One popular method to get a feeling for how a human body looks in action is to practice by drawing correctly proportioned stick figures, like it's illustrated in these pages from "Figure Drawing Without a Model" by Ron Tiner (p. 54 / p. 55) and these from Andrew Loomis book "Figure Drawing For All It's Worth" (p. 39 / p. 40 / p. 41). Of course if you like some other method to simplify humans better, you could use that, or maybe you are already comfortable with human proportions and mass distribution and prefer to draw solid humans right away. Just draw some lively, interesting looking humans in motion, or maybe displaying emotional poses.

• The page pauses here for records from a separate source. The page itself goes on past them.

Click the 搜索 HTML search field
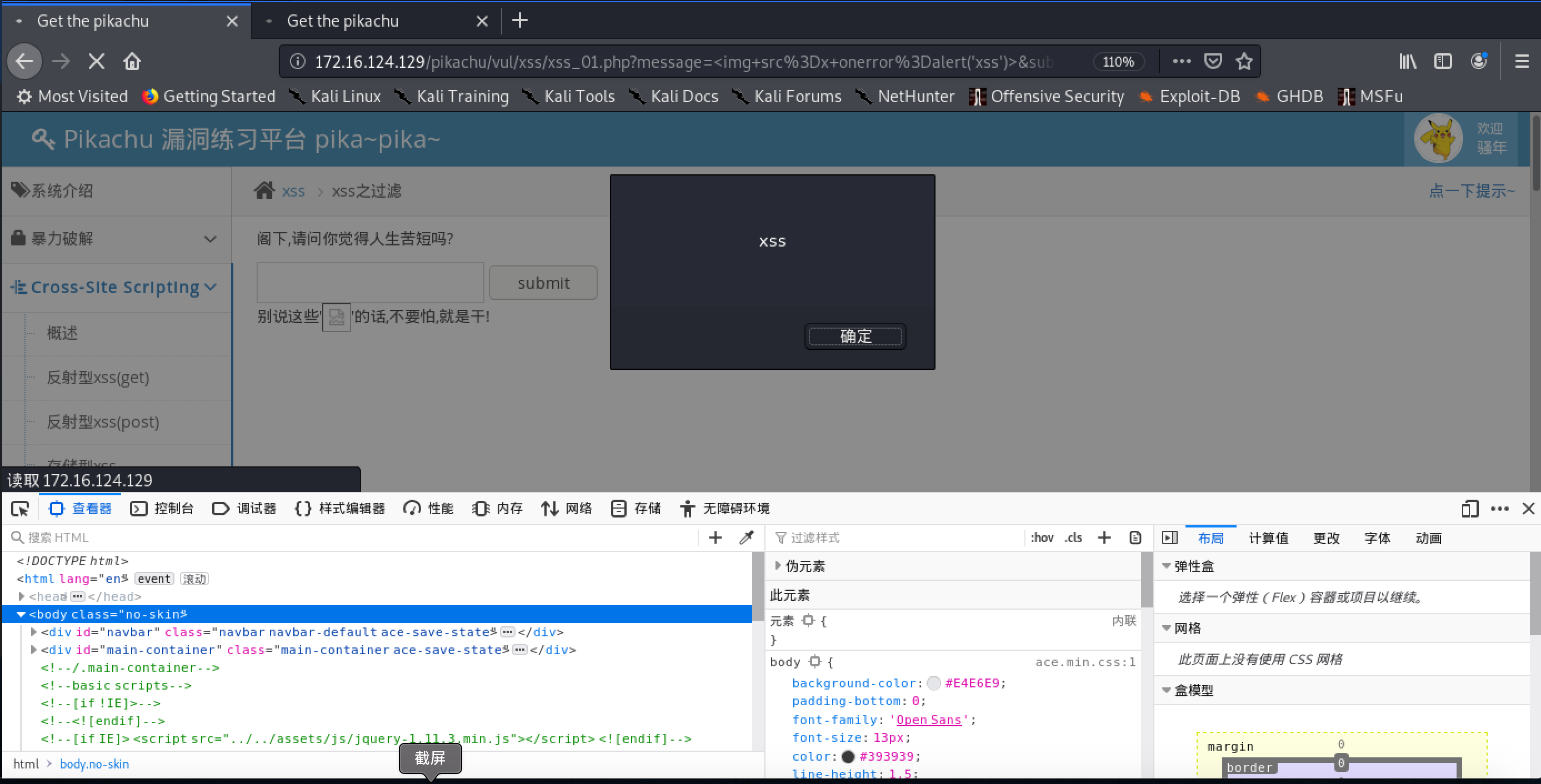 pos(359,537)
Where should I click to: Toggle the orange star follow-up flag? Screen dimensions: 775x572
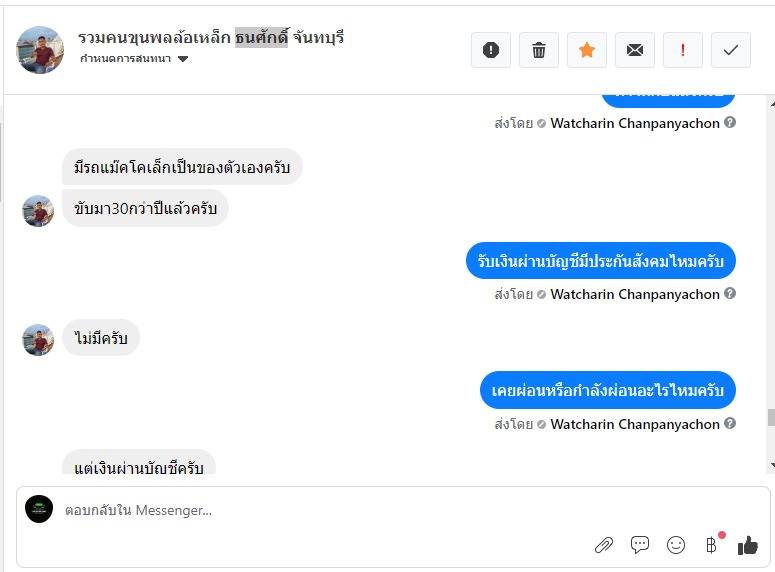(x=587, y=50)
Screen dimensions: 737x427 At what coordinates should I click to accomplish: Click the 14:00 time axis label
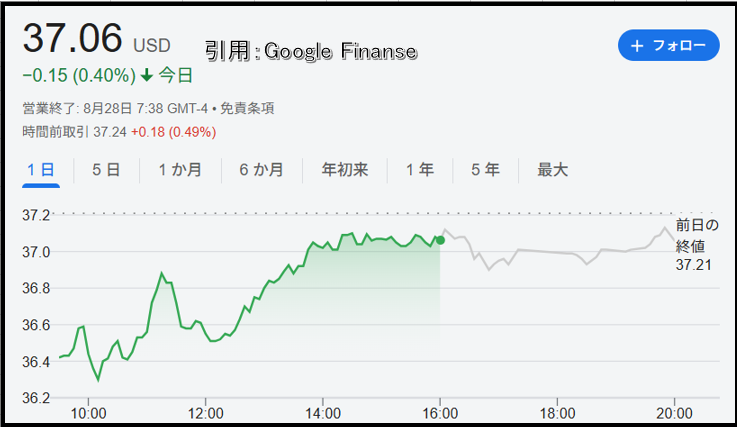pos(323,414)
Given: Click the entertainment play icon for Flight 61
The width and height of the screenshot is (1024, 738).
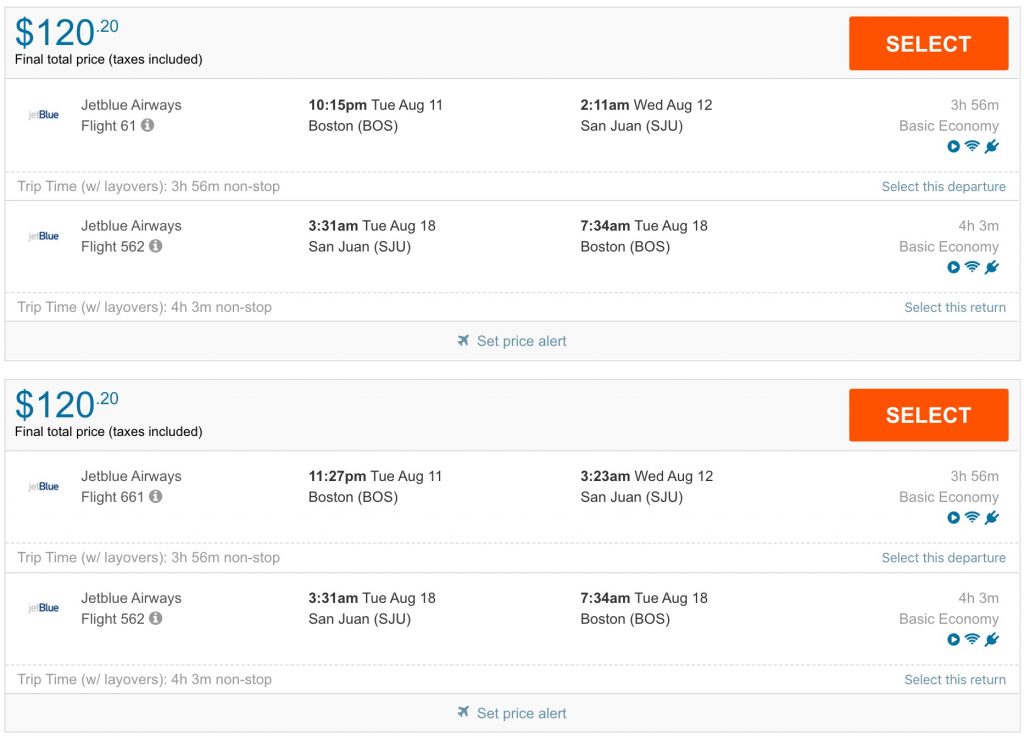Looking at the screenshot, I should (x=954, y=147).
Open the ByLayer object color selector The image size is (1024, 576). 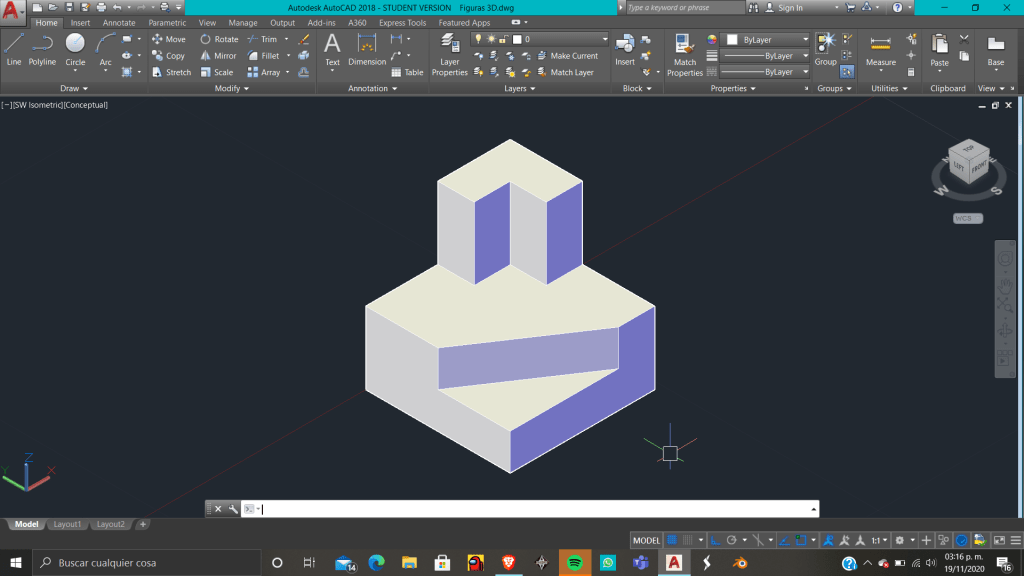pos(765,40)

Or have your stick figures interact with each other, maybe play out a scene.
2. Drawing expressions.
This is an exercise from Scott McCloud's comic Making Comics, but really it's just a list of emotions to draw. It is intentional that this list doesn't consist of the basic facial expressions that are most clearly recognizable (like joy, sadness, fear, anger, surprise and disgust), but fuzzier ones, that are hard to convey unambiguously, especially just with a face and without added poses or gestures. It's taken from page 127:
Pick two expressions from this list, and draw a face to match each:Then give the same list to a friend, along with your drawings, and ask him/her to guess which expression you were going for.
- confident
- uncertain
- frustrated
- hurt (emotionally)
- flirtatious
- mischievous
- tired
Test your visual memory. Try making simple drawings of five complex items from memory (examples: a fire hydrant, your favorite skyscraper, a pair of scissors, a sneaker, a game controller...) Then find the real thing or check the web for photos. Study the differences. Then draw the same items again from memory and see if you can capture them more effectively.